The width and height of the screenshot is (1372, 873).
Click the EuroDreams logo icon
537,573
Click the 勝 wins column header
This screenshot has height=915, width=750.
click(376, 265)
──────────────────────────────
## Short problem:
Reproduce the lines above exactly as they appear.

## Exercise solution:
The width and height of the screenshot is (1372, 873).
Click the EuroDreams logo icon
537,573
Click the 勝 wins column header
This screenshot has height=915, width=750.
click(376, 265)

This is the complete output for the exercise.